Ранее в этой моей исповеди я уже упоминал, как вся моя жизнь подвела меня к тому, что теперь произошло. Вряд ли можно осудить моего друга, проницательного читателя, если он выразит это следующим образом: мечты о том, чтобы стать большим художником, были попросту поисками большой человеческой любви. Это бывает, и даже довольно часто, особенно среди женщин. Любовь очень скоро может заслонить мечты об искусстве, они начнут казаться чем-то второстепенным, даже заблуждением. Я хочу сразу же сказать, что в данном случае это не так. Разумеется, поскольку все теперь было связано с Джулиан, то и мои честолюбивые писательские помыслы были связаны с Джулиан. Но они тем самым не зачеркивались. Скорее произошло нечто обратное. Она наделила меня силой, о которой раньше я не мог и мечтать, и я знал, что эта сила непременно проявится в моем творчестве. То, что движет вселенной, звездами, отдаленными галактиками, элементарными частицами материи, соединило эти две вещи — мою любовь и мое искусство — в одно нераздельное целое. Я знал, что и то и другое в конце концов одно и то же. И теперь я, обновленный человек, в своей любви и в своем искусстве подчинялся одним и тем же законам, признавал одну власть. Об этом своем убеждении я еще буду говорить и объясню более подробно, что я имею в виду.
Второе, что мне стало абсолютно ясно и что я осознал в первое же мгновенье, было следующее: я никогда-никогда-никогда не смогу признаться в своей любви.

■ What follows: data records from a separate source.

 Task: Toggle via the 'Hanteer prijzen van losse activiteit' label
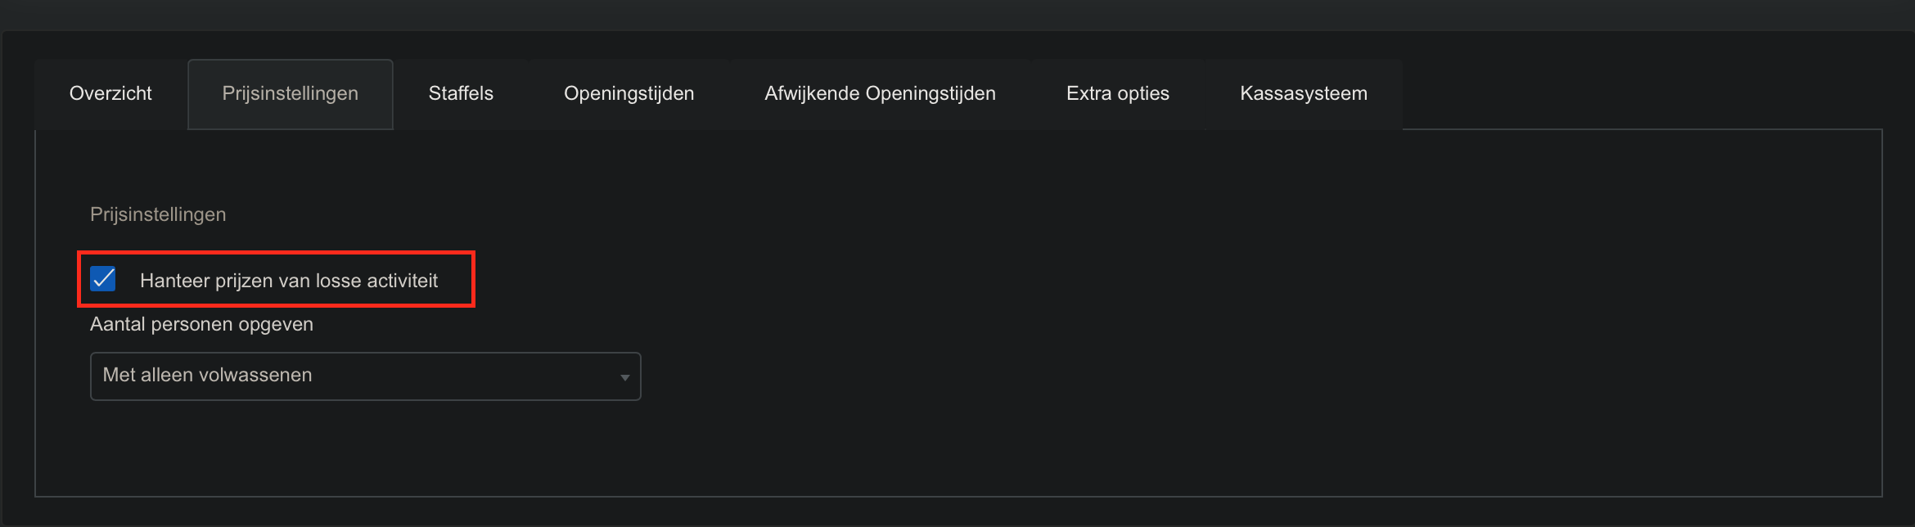point(288,281)
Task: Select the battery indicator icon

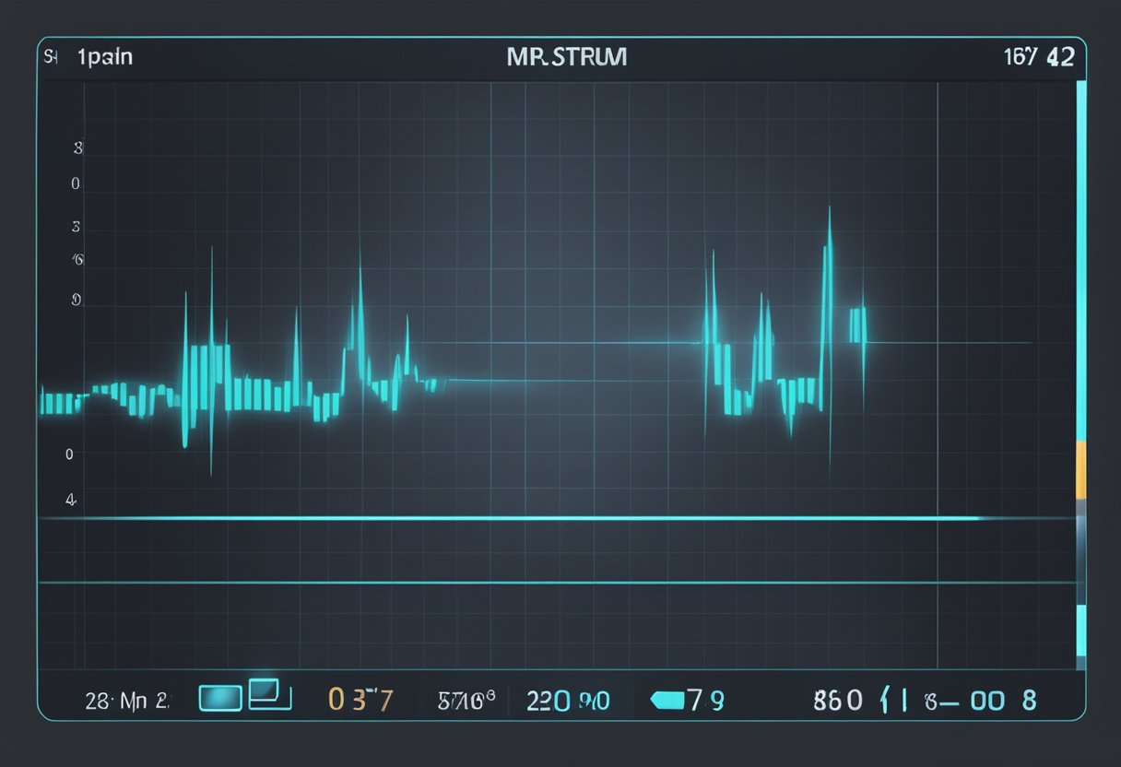Action: 219,698
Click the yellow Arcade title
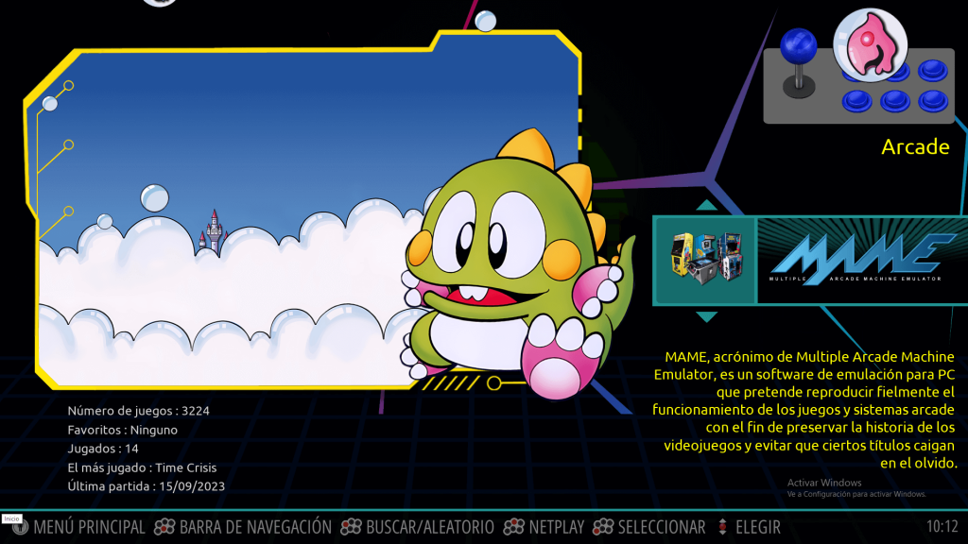This screenshot has width=968, height=544. click(914, 147)
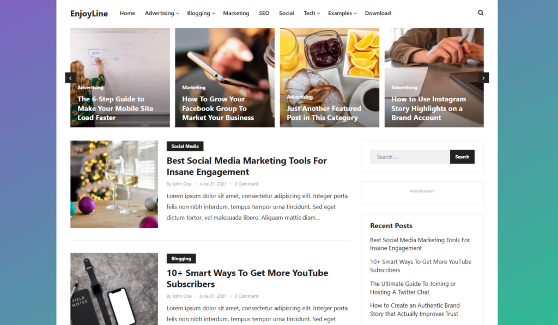The width and height of the screenshot is (558, 325).
Task: Go to previous slide with left arrow
Action: click(x=70, y=77)
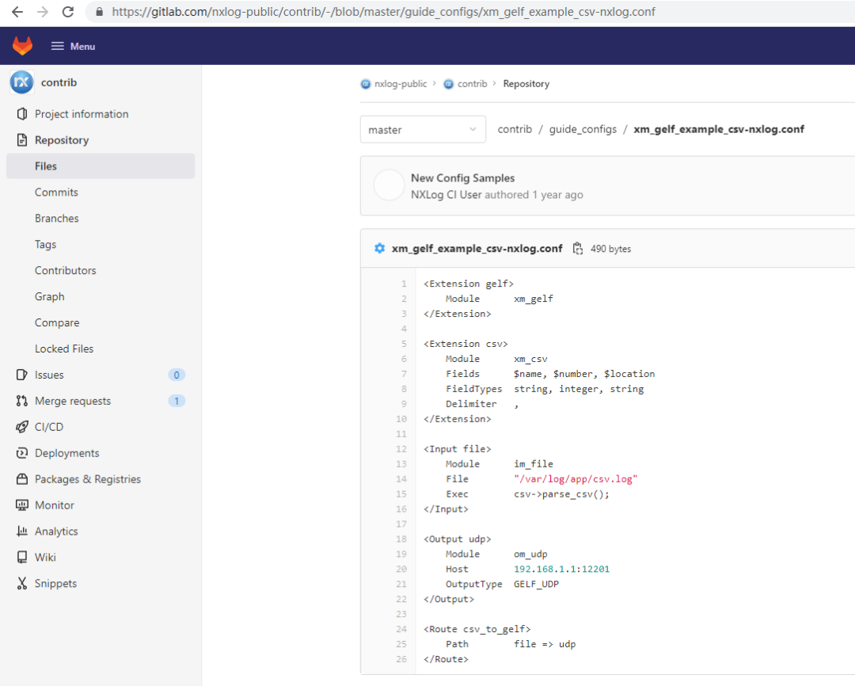
Task: Click the browser address bar URL
Action: (383, 12)
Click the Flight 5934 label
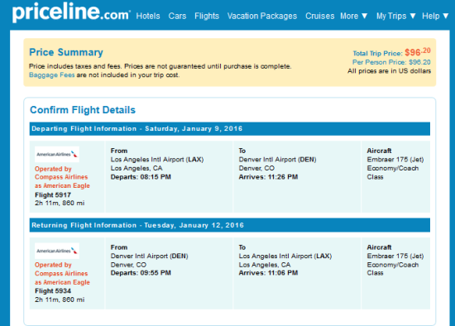 point(53,291)
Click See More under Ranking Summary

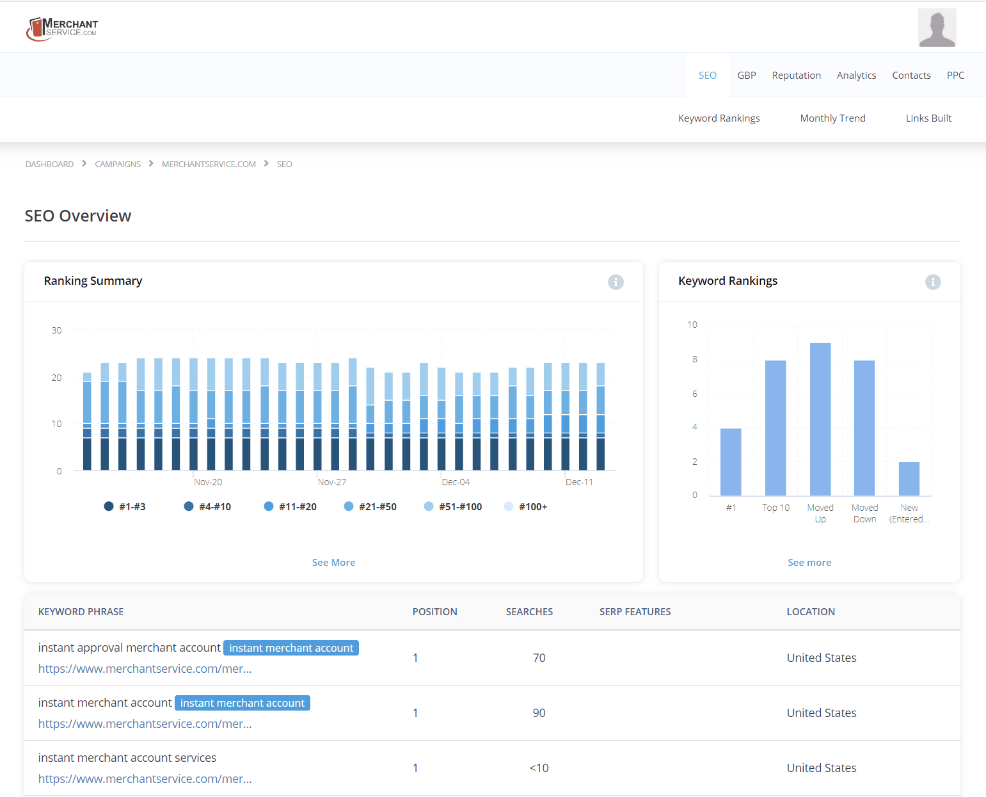coord(333,562)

Эта мысль причинила мне сильную боль, и если я тут же от нее не умер, то лишь потому, что, видно, непомерно сильна и ipse facto чиста была моя любовь к Джулиан. Любить ее уже было достаточным счастьем. Наслаждение, которое я мог бы испытать, говоря ей о своей любви, было ничтожным в сравнении с той божественной радостью, которую я испытывал от того, что она просто существует. В тот момент мое потрясенное воображение даже не могло подсказать мне никаких дальнейших радостей любви, не говоря уже о том, чтобы их себе представить. Мне было даже неважно, когда я увижу ее снова. Я не строил никаких планов относительно этого. Кто я такой, чтобы строить планы? Я был бы, конечно, огорчен, если бы мне сказали, что больше я никогда ее не увижу, но от этого огорчения тут же не осталось бы и следа, оно растворилось бы в величайшем созидательном наплыве моего обожания. Это не был бред. Те, кто любил так, как я, меня поймут. Это было переполнявшее душу чувство реальности, сознание, что ты наконец реален и видишь реальное. Столы, стулья, рюмки с хересом, ворс на ковре, пыль — все было реальным.